In channels of this kind, the membrane proteins embed themselves into the walls using the hydrophobic part that otherwise sits in the cell membrane. The rest of the protein ends up in the water channel’s interior, and the proteins, once correctly reconstituted, can then start to crystallise. The fact that the channels offer so little space, has meant that previously only small membrane proteins could be crystallised – large proteins were crushed out and did not form crystals.

Making room for large membrane proteins

In order to accommodate larger membrane proteins, ETH researchers use a trick to expand the channels. By mixing a small proportion of electrically charged lipids in with the lipids, they repel one another and thus inflate the channels, increasing their diameter to 20 nanometres. This is the first demonstrated evolution of attempts to electrostatically swell these water channels into a methodology of general significance.
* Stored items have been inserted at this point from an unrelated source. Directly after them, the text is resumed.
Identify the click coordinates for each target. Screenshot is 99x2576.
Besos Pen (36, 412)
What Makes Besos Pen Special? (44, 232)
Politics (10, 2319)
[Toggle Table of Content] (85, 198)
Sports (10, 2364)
Owing to these swollen lipidic mesophases, Mezzenga and his colleagues managed to crystallise large membrane proteins and consequently elucidate their structure.

Structural biologists and pharma to gain from method

The new ‘generalised in meso’ method is likely to be of great interest to structural biologists in particular, who until now have struggled to elucidate the structure of large membrane proteins.

“This tool will give new impetus to structural elucidation, as it opens up proteins that were previously out of reach,” says Mezzenga.

At present, scientists know the precise structure of only 360 small membrane proteins, or about a seventh of all membrane proteins. The structure of the many remaining membrane proteins is unknown.

According to Mezzenga, the research may also be of benefit to the pharmaceutical industry. “The ability to determine structure is of paramount importance for the development of new drugs,” he says. “This method will make it considerably easier and provide new impetus in the field.”The development is not covered by a patent. “We purposely published the paper in an open access journal, so that all interested researchers have unlimited access to it,” says Mezzenga, who has invested more than three years of work in the project.

Details of this new method were published in the journal Nature Communications.